I love the RubyRougues, and spent some time today catching up on some missed podcasts. There is a recent episode about documenting code that I disagree with enough to warrant a post about my thoughts.

First, let me just say self-documenting code is a fallacy. It may be self-documented to you, but that doesn’t mean that it is for someone else. Maybe the person reading you code is at a different level, or maybe they are new to your particular language. Whatever it is, there are way too many variables to assume that your code is so incredibly awesome that it speaks for itself.

I’m Not talking about inline comments

Let me state that I am not talking about inline comments. When someone says that they hate comments and that comments are a code smell, I always picture larger documentation-like comments. I’m really not sure what comments they are talking about, but I put zero comments in the body of the method.

I do comment almost all of my methods. I include a minimum of three things.

1) What does this method do

2) What does it expect

3) What does it return

That’s pretty much it. Some are longer with examples calls and returns; some are shorter with just the three items I listed. I use TomDoc as a guide. If you haven’t read TomDoc, go read through it, there are some good tips for documenting code in there.

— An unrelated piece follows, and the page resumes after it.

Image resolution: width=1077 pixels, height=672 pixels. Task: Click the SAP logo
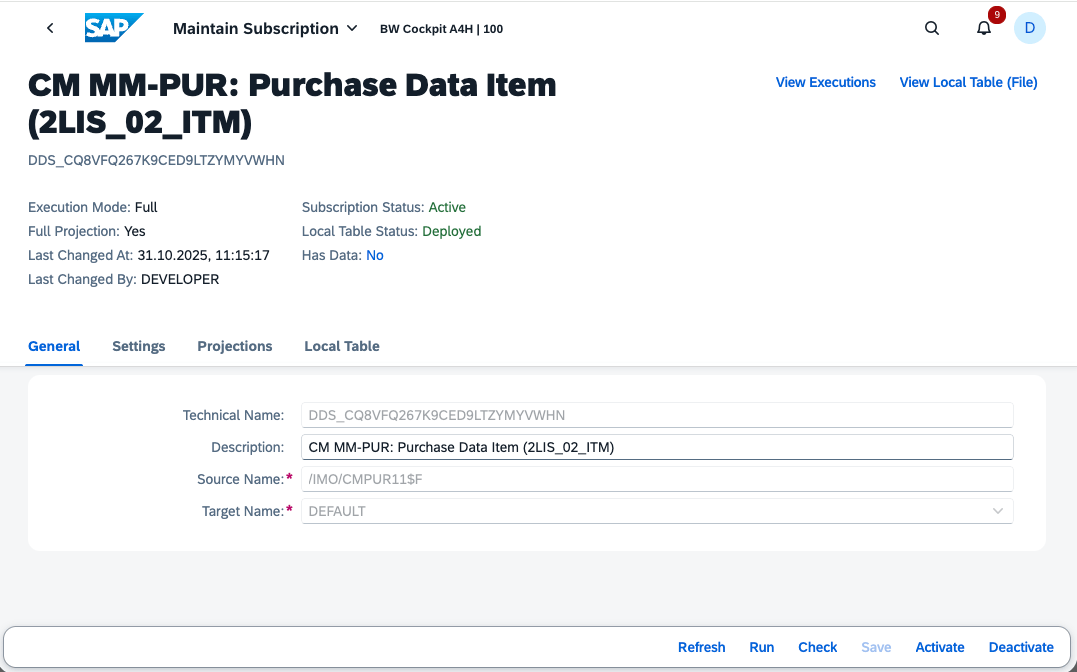point(114,28)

So, if you’ve made it this far, you may expect an example. Here is a small example from code I was working on this week.

# Public
# Creates associations with all line items passed to the order instance
#
# line_items = String of line_item ids separated by commas
# Usage: @order.add_line_item_associations("1234, 63273, 73636")
#
# Returns nothing
def add_line_item_associations(line_items)
  if line_items
    line_items_arr = line_items.split(",")
    line_items_arr.each {|item| update_line_item(item) }
  end
end

The documentation tells the reader the things that I mentioned. It defines what it does, it tells what the input is. This is important, because it can be confusing. The parameter name is line_items. That could be an array of line items, a hash of line items, or what it actually is, a string of line item ids. And it defines what it returns, in this case nothing. Yea, I know Ruby always returns something

Is this helpful to the next developer? Absolutely. Is it helpful to me? You betcha. Six months from now, when this code hasn’t been looked at in a long time, I can see why I wrote this and what it’s for.

Comments aren’t evil when used correctly.

One last thing. Update your code? Update your docs.